▶ [WHAT TO WORK ON]: A line below contains "Select the highlighted EW5A callsign", and a later one contains "Delete the Team". Repeat both, with every line between them, exactly.
-- Opening Marker --
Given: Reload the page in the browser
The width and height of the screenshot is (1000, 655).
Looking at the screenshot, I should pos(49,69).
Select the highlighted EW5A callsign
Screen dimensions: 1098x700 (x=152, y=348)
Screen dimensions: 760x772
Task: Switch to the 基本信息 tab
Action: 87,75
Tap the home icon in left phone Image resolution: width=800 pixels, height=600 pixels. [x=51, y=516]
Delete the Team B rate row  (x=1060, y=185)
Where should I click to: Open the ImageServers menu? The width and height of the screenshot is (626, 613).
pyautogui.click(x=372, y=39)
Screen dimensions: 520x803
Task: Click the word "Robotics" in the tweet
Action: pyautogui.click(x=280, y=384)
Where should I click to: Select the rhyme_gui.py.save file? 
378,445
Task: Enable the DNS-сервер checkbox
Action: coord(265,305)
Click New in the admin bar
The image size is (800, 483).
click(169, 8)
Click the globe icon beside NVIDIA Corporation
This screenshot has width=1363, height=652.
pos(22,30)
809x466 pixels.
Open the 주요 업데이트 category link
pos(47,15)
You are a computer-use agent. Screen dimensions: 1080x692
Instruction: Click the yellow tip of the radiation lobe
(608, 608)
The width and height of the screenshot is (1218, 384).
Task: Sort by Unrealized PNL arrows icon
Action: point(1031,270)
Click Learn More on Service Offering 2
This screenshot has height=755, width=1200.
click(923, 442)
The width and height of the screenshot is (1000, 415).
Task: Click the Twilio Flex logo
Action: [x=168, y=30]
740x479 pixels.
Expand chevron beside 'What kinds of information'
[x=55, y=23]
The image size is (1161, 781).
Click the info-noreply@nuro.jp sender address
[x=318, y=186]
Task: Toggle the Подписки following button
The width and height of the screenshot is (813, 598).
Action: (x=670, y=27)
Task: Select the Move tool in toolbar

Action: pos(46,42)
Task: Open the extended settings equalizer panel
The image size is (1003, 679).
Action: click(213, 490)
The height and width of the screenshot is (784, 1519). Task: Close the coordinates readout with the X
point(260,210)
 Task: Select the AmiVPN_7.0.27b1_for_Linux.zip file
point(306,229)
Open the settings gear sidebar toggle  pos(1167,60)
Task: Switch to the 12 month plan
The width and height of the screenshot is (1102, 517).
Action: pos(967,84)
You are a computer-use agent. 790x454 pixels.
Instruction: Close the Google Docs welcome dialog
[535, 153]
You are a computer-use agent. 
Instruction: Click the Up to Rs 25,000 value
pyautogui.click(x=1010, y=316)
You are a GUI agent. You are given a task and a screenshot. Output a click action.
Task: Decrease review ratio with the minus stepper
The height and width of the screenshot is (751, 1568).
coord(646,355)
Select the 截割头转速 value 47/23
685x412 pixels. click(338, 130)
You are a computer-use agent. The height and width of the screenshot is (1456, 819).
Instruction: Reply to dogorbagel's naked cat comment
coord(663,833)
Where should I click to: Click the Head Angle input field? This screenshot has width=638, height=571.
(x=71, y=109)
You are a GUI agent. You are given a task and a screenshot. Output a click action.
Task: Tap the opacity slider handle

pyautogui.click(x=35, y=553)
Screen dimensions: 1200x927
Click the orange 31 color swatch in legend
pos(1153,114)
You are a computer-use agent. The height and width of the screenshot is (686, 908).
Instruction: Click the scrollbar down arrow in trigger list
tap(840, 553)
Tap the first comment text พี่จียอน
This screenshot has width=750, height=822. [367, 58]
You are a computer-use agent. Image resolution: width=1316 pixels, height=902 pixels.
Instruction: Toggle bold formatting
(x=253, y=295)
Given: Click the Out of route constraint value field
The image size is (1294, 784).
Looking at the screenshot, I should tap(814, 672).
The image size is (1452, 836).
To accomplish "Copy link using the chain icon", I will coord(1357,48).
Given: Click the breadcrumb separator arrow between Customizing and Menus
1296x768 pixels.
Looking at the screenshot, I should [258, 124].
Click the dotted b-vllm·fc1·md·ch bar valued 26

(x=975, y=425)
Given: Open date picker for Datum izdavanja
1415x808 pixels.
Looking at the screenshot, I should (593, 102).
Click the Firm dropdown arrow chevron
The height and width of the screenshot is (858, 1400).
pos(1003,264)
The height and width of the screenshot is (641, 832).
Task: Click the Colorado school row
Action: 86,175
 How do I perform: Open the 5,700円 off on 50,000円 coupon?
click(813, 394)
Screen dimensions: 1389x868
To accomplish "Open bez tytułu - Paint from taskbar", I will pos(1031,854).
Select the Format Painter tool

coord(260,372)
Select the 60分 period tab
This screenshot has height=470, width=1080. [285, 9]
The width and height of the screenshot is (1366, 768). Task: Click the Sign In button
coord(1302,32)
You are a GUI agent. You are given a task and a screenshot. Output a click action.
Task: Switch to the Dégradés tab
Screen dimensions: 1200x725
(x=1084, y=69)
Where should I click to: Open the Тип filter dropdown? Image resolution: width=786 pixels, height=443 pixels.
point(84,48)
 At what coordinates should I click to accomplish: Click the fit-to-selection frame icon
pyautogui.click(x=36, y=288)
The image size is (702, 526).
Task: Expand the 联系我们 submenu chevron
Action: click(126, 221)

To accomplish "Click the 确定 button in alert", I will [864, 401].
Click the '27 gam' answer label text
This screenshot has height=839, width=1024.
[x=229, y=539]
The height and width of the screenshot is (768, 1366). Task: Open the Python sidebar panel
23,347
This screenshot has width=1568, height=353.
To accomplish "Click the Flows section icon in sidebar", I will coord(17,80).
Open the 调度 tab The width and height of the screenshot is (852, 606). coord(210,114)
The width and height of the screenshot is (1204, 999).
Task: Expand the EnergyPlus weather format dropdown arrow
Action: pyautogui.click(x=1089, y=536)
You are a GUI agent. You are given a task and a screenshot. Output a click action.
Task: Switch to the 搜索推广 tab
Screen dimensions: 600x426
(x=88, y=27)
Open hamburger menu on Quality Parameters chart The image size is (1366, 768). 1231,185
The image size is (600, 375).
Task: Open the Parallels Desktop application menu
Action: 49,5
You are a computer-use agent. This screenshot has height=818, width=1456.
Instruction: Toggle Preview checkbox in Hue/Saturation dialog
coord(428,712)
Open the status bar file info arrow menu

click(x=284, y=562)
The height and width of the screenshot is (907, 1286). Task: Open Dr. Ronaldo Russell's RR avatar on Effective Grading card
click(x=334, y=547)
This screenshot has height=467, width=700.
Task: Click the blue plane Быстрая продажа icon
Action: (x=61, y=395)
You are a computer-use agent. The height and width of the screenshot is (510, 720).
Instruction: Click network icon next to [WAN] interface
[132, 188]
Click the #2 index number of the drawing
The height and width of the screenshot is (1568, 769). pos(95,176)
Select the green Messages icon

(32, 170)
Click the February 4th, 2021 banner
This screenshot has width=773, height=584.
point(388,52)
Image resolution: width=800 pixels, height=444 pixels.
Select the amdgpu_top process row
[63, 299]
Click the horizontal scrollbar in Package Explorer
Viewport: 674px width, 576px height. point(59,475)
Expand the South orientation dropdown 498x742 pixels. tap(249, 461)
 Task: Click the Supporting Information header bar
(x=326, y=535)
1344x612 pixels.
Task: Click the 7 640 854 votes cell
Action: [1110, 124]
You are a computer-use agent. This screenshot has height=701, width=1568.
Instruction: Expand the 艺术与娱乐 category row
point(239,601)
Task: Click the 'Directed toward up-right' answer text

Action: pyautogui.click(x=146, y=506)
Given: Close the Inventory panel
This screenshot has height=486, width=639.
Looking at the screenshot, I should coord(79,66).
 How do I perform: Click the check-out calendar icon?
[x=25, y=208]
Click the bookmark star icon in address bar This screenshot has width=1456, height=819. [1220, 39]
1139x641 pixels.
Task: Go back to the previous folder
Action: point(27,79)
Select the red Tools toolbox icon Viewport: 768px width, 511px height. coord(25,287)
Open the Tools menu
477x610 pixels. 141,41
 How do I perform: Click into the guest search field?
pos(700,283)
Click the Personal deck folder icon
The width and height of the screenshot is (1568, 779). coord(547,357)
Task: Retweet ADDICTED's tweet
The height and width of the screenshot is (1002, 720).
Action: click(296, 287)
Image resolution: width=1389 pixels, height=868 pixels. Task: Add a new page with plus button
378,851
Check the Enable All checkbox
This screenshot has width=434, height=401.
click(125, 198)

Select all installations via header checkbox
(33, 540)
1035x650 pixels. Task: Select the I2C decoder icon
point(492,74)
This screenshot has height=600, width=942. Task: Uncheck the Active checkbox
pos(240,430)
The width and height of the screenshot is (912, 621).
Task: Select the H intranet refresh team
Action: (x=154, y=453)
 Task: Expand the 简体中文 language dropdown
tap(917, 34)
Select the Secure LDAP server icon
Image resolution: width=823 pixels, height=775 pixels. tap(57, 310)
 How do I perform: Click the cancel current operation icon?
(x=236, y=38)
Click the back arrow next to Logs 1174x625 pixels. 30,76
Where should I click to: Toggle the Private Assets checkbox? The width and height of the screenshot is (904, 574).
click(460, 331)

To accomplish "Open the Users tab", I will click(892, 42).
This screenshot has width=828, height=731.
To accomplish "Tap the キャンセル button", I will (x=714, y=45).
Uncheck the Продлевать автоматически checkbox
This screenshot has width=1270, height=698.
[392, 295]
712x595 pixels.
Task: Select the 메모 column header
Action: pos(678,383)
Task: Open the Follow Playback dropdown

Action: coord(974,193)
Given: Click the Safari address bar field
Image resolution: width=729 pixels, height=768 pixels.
-- Closing Marker --
▶ [RESULT]:
Select the highlighted EW5A callsign
Screen dimensions: 1098x700 (x=152, y=348)
Screen dimensions: 760x772
Task: Switch to the 基本信息 tab
Action: 87,75
Tap the home icon in left phone Image resolution: width=800 pixels, height=600 pixels. [x=51, y=516]
Delete the Team B rate row  (x=1060, y=185)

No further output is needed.